Background information
- Born: Margrethe Jacobsen 2 June 1977 (age 49) Evje, Norway
- Genres: Symphonic metal, gothic metal, symphonic black metal
- Occupations: Singer, songwriter
- Years active: 1997–present

= Helena Iren Michaelsen =

Norwegian singer

Helena Iren Michaelsen (born 2 June 1977) is a Norwegian singer. She is the frontwoman of the symphonic metal band Imperia and her solo project Angel. She was the lead singer of the gothic metal band Trail of Tears from 1997 to 2000, and was briefly the singer of Dutch symphonic metal band Sahara Dust (later renamed to Epica).

==Career==

===Trail of Tears (1997–2000)===
Michaelsen was born in Evje, and started off as the female vocalist in 1997 for Norwegian gothic metal band Trail of Tears, succeeding after Ales Vik who departed from the band that same year. Up until that year, the band had been called Natt. A year later, Michaelsen and the band recorded their debut album Disclosure in Red in which she sang contralto vocals and contributed to writing lyrics. In 2000, she again took role of contralto vocals in their second album Profoundemonium, which was their last album to feature Helena.
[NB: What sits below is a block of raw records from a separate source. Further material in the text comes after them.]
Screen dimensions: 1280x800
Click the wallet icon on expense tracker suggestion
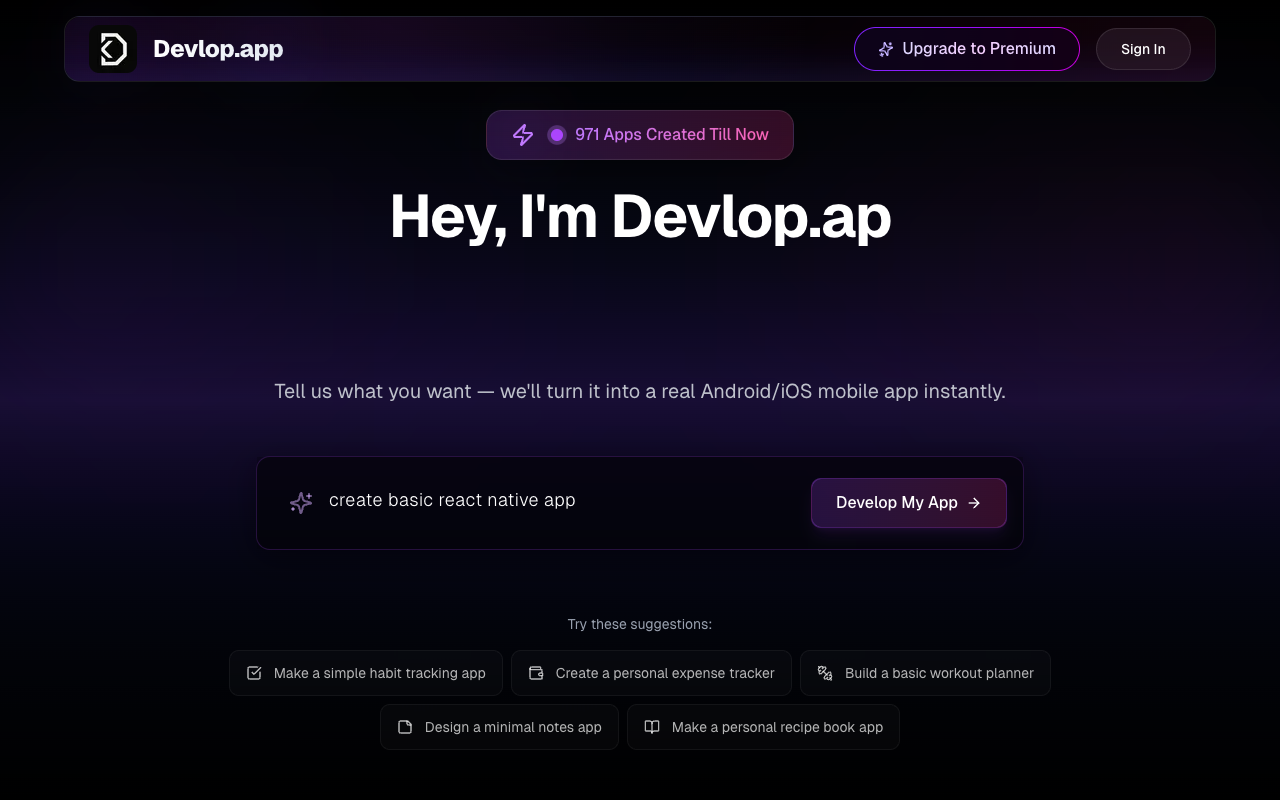pyautogui.click(x=536, y=673)
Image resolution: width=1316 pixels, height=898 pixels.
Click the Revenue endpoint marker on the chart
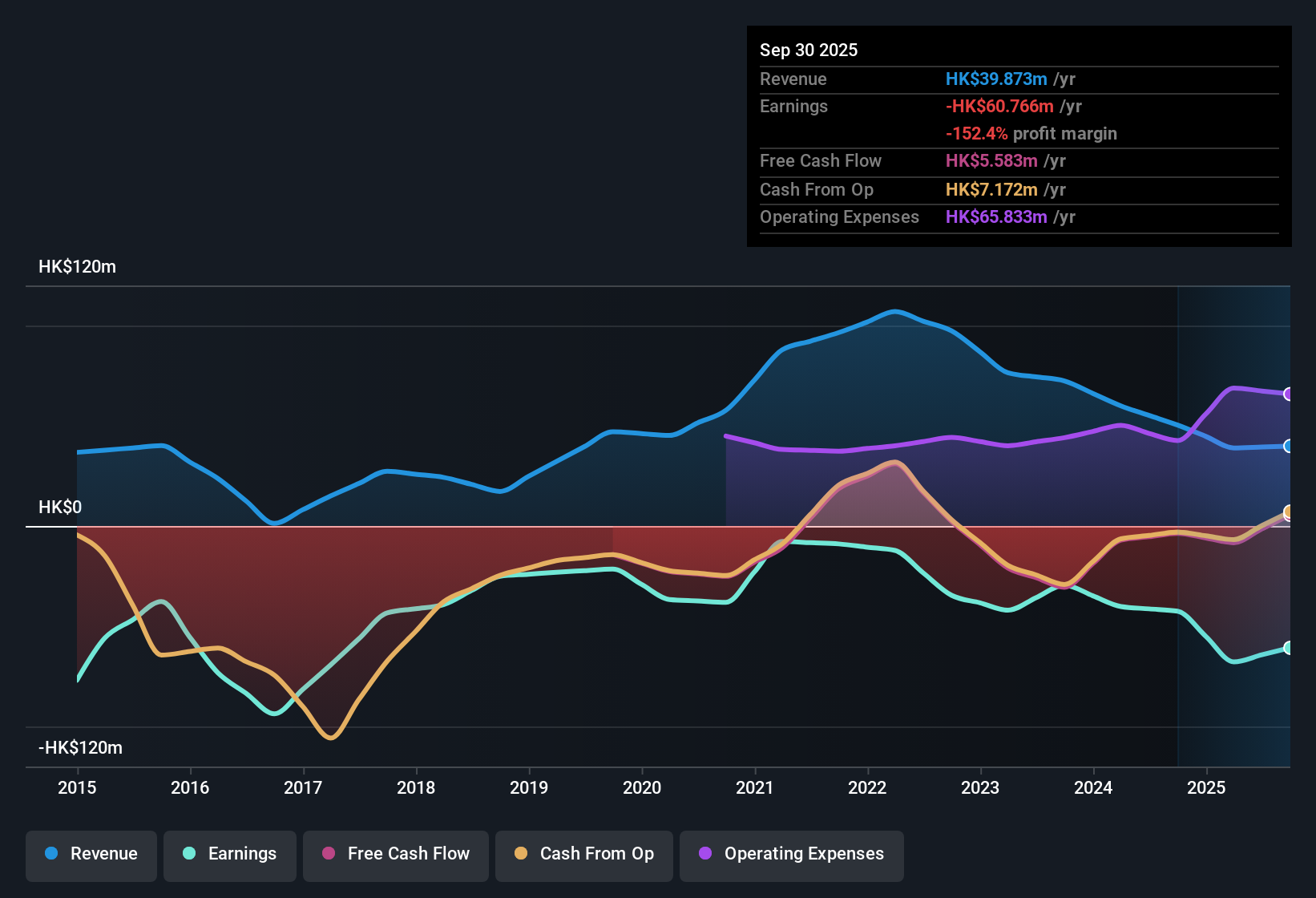1290,447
Soon after, she was replaced by Cathrine Paulsen in May of that year.

===Sahara Dust (2002–2003)===
Two years after leaving Trail of Tears, she was selected by Mark Jansen (who had just left After Forever) as vocalist for his new band Sahara Dust; but she left not long after, replaced by then-unknown Simone Simons. The band was renamed Epica, inspired by the album of the same name by Tampa, Florida-based Kamelot that was released the same year.

Michaelsen was not present during the Sahara Dust reunion in 2022. She has also stated that she doesn't think much about her time with the band as it was brief.

===Imperia and Angel (2004–present)===
After leaving Sahara Dust, Michaelsen teamed up with Steve Wolz (who was to be the drummer for Sahara Dust) and the pair relocated to Norway. Upon their return to The Netherlands they formed the band Imperia.

As Imperia, Michaelsen and Wolz recorded a cover of "The Lotus Eaters" by Dead Can Dance for a double tribute album with the same title released through the Greek label Black Lotus Records. The track subsequently was included in Imperia's 2004 album The Ancient Dance of Qetesh as a bonus track.

As of 2022, Michaelsen has released six studio albums with Imperia and three with Angel.

==Personal life==
Michaelsen's birth name was Margrethe Jacobsen, but she had changed it at the age of 18. She's married to her Angel bandmate Oliver Phillips.

She has two children, a son named Joackim born in 1995, and a daughter named Angel born in 2006. In a 2021 interview, she claimed that Angel had been "kidnapped" in 2014 and was "a victim of child prostitution, she’s been neglected and abused, she’s in a terrible shape. Since I’m out of the country, this past August 2020, I’ve hired a private investigator to spy on her and this person told me that she’s quite skinny and apparently on drugs." She claimed that she had not been in contact with Angel since 2018, and that some of her songs, including "Happy Birthday Angel", were about her daughter.

==Discography==

===Imperia===
Studio albums:
- The Ancient Dance of Qetesh (2004)
- The Queen of Light (2007)
- Secret Passion (2011)
- Tears of Silence (2015)
- Flames of Eternity (2019)
- The Last Horizon (2021)
- Dark Paradise (2024)

===Angel===
Studio albums:
- A Woman's Diary – Chapter I (2005)
- A Woman's Diary – Chapter II (2020)
- A Woman's Diary – The Hidden Chapter (2020)

===Trail of Tears===
Studio albums:
- Disclosure in Red (1998)
- Profoundemonium (2000)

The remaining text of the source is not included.